#### [EXCERTO DO TEXTO]
----------

Aos 12 anos, Drew McElroy já sabia da poda. Os pais eram agentes transitários e geriam um negócio de fretes rodoviários a partir de casa, em Nova Jersey, nos EUA, fazendo a ponte entre proprietários de camiões e empresas que precisavam de transportar mercadorias.
O seu trabalho era atender o telefone. Quinze anos depois, teve uma ideia. Será que os transitários não fazem o mesmo que a Uber?
Na prática, combinam rotas e veículos, minimizando o desperdício de quilómetros percorridos e usam algoritmos para definir preços com base na oferta e na procura. “No fundo, é o caminho a seguir para mudar esta indústria e não é tão complicado assim”, explica, antes de acrescentar: “E mais ninguém pensou nisso”.
Foi uma ideia inteligente. O transporte rodoviário é um mercado avaliado em mais de 600 mil milhões de euros e movimenta 450 milhões anualmente.
O seu trabalho era atender o telefone. Quinze anos depois, teve uma ideia. Será que os transitários não fazem o mesmo que a Uber?
Em 2013, quatro anos depois dessa epifania, McElroy fundou a Transfix, um transitário online que usa algoritmos e machine learning para oferecer os melhores preços e as melhores rotas aos proprietários de camiões. Acertou no timing.
Os camionistas, na sua maioria homens de meia-idade, tinham começado a aderir ao smartphone e estavam dispostos a instalar a app Transfix.

----------

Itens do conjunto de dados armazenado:
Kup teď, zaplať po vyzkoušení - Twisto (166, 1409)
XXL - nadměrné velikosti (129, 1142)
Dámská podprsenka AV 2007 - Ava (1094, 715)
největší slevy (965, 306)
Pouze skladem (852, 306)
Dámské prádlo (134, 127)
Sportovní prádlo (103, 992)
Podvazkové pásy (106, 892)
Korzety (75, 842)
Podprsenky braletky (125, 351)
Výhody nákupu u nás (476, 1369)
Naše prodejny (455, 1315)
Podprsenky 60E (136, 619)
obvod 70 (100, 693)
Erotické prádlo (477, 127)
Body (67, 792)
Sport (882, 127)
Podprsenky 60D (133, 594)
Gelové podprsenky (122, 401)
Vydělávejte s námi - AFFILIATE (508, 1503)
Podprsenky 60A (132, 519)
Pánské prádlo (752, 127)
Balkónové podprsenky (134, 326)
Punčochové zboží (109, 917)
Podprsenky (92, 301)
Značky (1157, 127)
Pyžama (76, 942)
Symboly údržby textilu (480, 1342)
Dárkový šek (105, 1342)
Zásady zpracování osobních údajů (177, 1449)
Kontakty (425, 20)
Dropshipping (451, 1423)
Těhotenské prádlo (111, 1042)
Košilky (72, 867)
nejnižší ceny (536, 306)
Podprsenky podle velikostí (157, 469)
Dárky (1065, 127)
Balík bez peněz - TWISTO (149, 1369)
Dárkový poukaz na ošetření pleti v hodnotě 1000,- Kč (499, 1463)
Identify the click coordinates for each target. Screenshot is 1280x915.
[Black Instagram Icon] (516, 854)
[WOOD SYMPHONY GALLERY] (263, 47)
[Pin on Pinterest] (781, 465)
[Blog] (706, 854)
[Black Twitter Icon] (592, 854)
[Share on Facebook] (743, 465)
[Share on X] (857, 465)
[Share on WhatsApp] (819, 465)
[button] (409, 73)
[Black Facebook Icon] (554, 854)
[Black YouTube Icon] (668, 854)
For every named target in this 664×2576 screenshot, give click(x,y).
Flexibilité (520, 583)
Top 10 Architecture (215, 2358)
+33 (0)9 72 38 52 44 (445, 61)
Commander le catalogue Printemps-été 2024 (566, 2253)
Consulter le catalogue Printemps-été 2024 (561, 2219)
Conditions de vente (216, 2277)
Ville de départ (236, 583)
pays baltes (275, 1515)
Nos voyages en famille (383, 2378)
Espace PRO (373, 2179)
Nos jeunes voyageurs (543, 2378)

----------

#### [TAREFAS PROPOSTAS]
[1] Indique, pela ordem em que aparecem, todos os números escritos em algarismos no texto sobre a Transfix.
[2] Transcreva do texto sobre a Transfix o trecho que vai de "Na prática, combinam" até "Acertou no timing.".
Os itens acima provêm de uma fonte diferente da do texto.

#### [RESPOSTAS RESOLVIDAS]
[1] 12, 600, 450, 2013

[2]
Na prática, combinam rotas e veículos, minimizando o desperdício de quilómetros percorridos e usam algoritmos para definir preços com base na oferta e na procura. “No fundo, é o caminho a seguir para mudar esta indústria e não é tão complicado assim”, explica, antes de acrescentar: “E mais ninguém pensou nisso”.
Foi uma ideia inteligente. O transporte rodoviário é um mercado avaliado em mais de 600 mil milhões de euros e movimenta 450 milhões anualmente.
O seu trabalho era atender o telefone. Quinze anos depois, teve uma ideia. Será que os transitários não fazem o mesmo que a Uber?
Em 2013, quatro anos depois dessa epifania, McElroy fundou a Transfix, um transitário online que usa algoritmos e machine learning para oferecer os melhores preços e as melhores rotas aos proprietários de camiões. Acertou no timing.